Tennessee law "does not prohibit elected state officials from using state property, including the Executive Residence, for campaign-related activities," Slatery wrote in response to a series of questions posed by state Rep. John Ray Clemmons, D-Nashville.

And in a second unrelated legal opinion, responding to questions posed by state Senate Majority Leader Mark Norris, R-Collierville, Slatery said social media accounts like Facebook and Twitter that are created and maintained by a municipality can be a matter of public record under the state's Open Records Act.

"To the extent a municipal social media account is made 'pursuant to law or ordinance or in connection with the transaction of official business,' that account and any comments posted on the account constitute public records subject to inspection under the Tennessee Public Records Act [sic]," Slatery's opinion says.

With regard to the political fund raising issue, Clemmons requested the legal opinion following last year's use of the Curtiswood Lane mansion for a campaign fundraiser for U.S. Sen. Marco Rubio, R-Fla.

Acting on the request of U.S. Sen. Bob Corker, R-Tenn., Republican Gov. Bill Haslam allowed the mansion fundraising event to take place.

Both Clemmons and state Senate Democratic Leader Lee Harris of Memphis later blasted the use of the taxpayer-supported mansion for a campaign fundraiser.

Tennessee governors, both Democrats and Republicans, have for decades held or allowed political fundraising at the mansion. Campaign fundraisers have been held in the past at other state-owned venues by Republican and Democratic legislators over the years as well.

That's because Tennessee's "Little Hatch Act" specifically includes an escape hatch for the state's elected politicians.

The provision declares it illegal to use public buildings or facilities for meetings or preparation of campaign activity in support of any any particular candidate, party or measure."
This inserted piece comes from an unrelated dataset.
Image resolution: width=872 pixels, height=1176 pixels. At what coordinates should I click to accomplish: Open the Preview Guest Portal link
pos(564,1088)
That is "unless reasonably equal opportunity is provided for presentation of all sides or views, or reasonably equal access to the buildings or facilities is provided all sides."

In his response to a series of related questions posed by Clemmons, Slatery also said the state's Campaign Financial Disclosure Act "would require the disclosure of such [public] expenditures if they constitute either a 'contribution' or an 'expenditure' as defined under the Act."
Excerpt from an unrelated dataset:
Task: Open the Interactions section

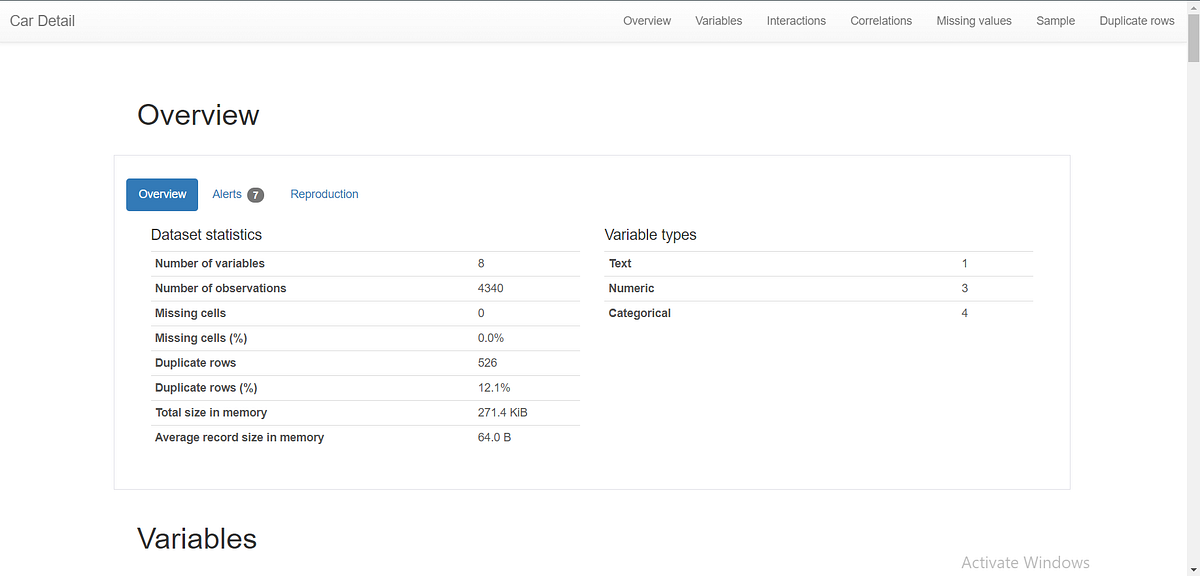Action: (x=796, y=20)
It's unclear how a state campaign financial disclosure requirement would apply in Rubio's case. It's not known who or what entity footed the bill. Moreover, Rubio himself is a federal office holder and presumably not covered by the state's campaign disclosure law.

Clemmons also asked whether state law requires public disclosure of the governor's "non-personal schedule, including non-personal events."

Slatery opined "to the extent that the Governor's non-public schedule, including non-personal events at the Executive Residence, meets the definition of 'public record' as set forth" in state law, "then it is subject to disclosure under Tennessee's Public Records Act [sic], unless a state law provides otherwise."

Both Haslam and his predecessor, Democratic Gov. Phil Bredesen, have claimed they did not have to turn even their non-personal schedules over to news organizations.

Slatery, Haslam's former legal counsel, said in the opinion that that "one state law that does provide otherwise [to disclosure] is the common law deliberative process privilege, also referred to as the 'executive privilege.'"

It "exempts from disclosure the deliberative and mental processes of the executive," Slatery wrote.

"Thus, to the extent that disclosure of events on the Governor's non-personal schedule would disclose the Governor's deliberative and mental processes, the Governor's non-personal schedule is protected from disclosure under deliberative process/executive privilege," he added.